Tom Hanks beating Coronavirus

He partnered with the auction house Christie's, which had never sold a purely digital work before, an artwork that didn't exist in the real life but belonged in a virtual world. They created an online auction for the work that lasted for two weeks and started the bidding at $100.

The price slowly started to creep up, then it began to accelerate, before going stratospheric in the final minutes, where it was increasing in increments of well over $1 million. The winning bid was $60 million, which, when all the extra charges were added, left the purchaser with a bill of $69 million.

That is a lot of money for an encrypted Jpeg.

Nobody could believe the sum paid.

Not Christies, not art market specialists, and not Beeple (there's a nice video on the Christie's website that shows him watching the final minutes of the auction, external).

Frankly, I don't get it either.

It doesn't make any sense to me.

But then nor did someone paying $450 million to buy Salvator Mundi in 2017, an over-restored wreck of a painting that some - but not all - experts attribute to Leonardo da Vinci, or da Vinci and his studio.

Image source, Christie's
Image caption,

The $450 million sale of Salvator Mundi broke the record for any work of art sold at auction

So, best to put money aside and consider Everydays: The First 5000 Days as a work of visual art and not as a tradeable commodity/financial investment.

Is it any good?

Yes, is the short answer.

If you're into the comic book aesthetic, which can be traced back decades, then Beeple is a talented exponent of the genre.

It's not too much of a stretch to make a reference to Hieronymus Bosch's 15th Century densely weird masterpieces, or Andy Warhol's Pop Art, or the macabre nature of Philip Guston's surreal, cartoonish paintings of the late 1960s and 70s.

Image source, Alamy
Image caption,

Confrontation by Philip Guston, who was known for his cartoonish-style of paintings and drawings

Image source, Alamy
Image caption,

Andy Warhol was famously inspired by familiar images from consumer culture

Image source, Christie's Images Ltd/Beeple
Image caption,

Vibe City by Beeple shows how he draws on consumer culture too

The main difference being Beeple is making his images using a different technique, a different medium, and different materials: he is a 21st Century artist whose time has come in part because of the digital lives we are living because of the pandemic. The speed at which he works is not uncommon in the history of art, nor are the subjects he addresses. It is reasonable to compare him to other artists.

Although, in the context of fine art rather than graphic design, his images lack the psychological intensity you find in the paintings of, say, Jennifer Packer - whose exhibition at the Serpentine Gallery in London I reviewed recently.

Beeple's artworks read to me more like a comedian's one-liner than a novel captured in a picture, which is what the greatest artists are able to achieve.

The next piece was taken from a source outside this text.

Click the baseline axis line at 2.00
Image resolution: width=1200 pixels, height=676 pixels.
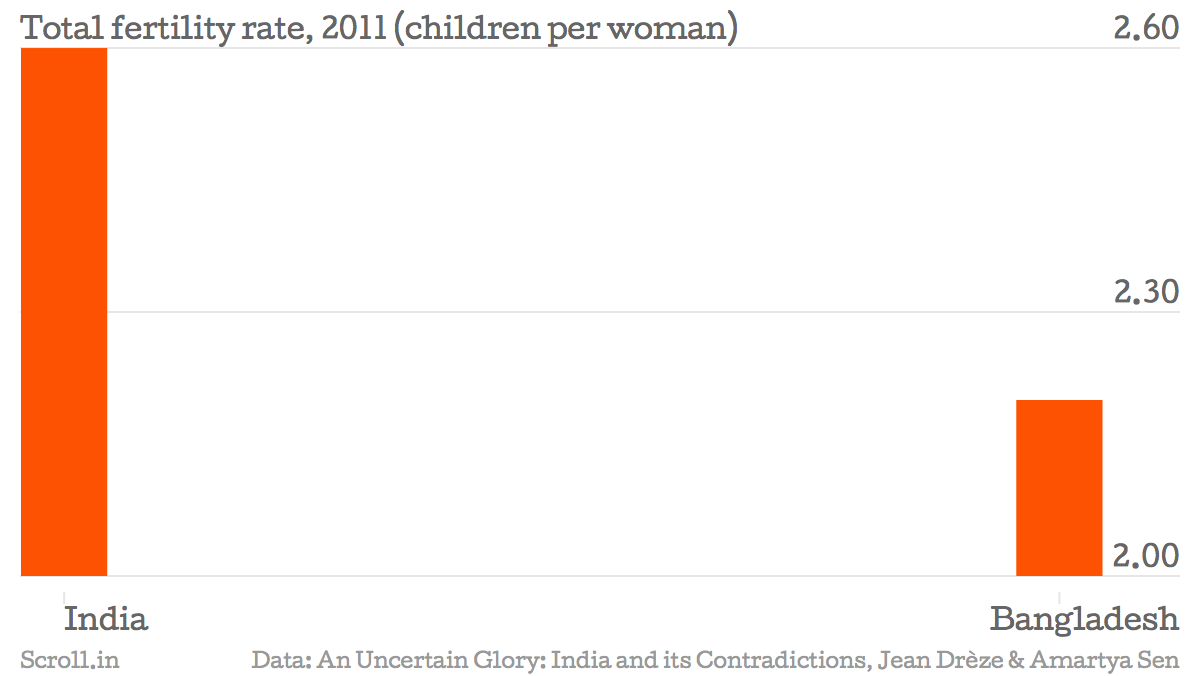[600, 576]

Image source, Christie's Images Ltd/Beeple
Image caption,

Mike Winkelmann aka "Beeple" is now one of the top three most valuable living artists

There is also an issue about the work and the blockchain technology being used to give it value, which should not be overlooked. Digital art might not exist in the real world, but it sure does it some real environmental harm. The energy intensive tech used to create and store cryptoart (a line of code - metadata - that traces back to an image) is exactly what the world doesn't need right now: computers whirring away day and night to generate NFTs consume huge amounts of energy.

Should that be a consideration when viewing the work?

I think so - it is part of the work insomuch as it is the reason for the astronomical price that was paid to own its NFT.

Everydays: The First 5000 Days will go down in history either as the moment before the short-lived cryptoart bubble burst, or as the first chapter in a new story of art.

I won't pretend to have viewed each and every image, but I have seen enough to know it is of artistic and documentary merit.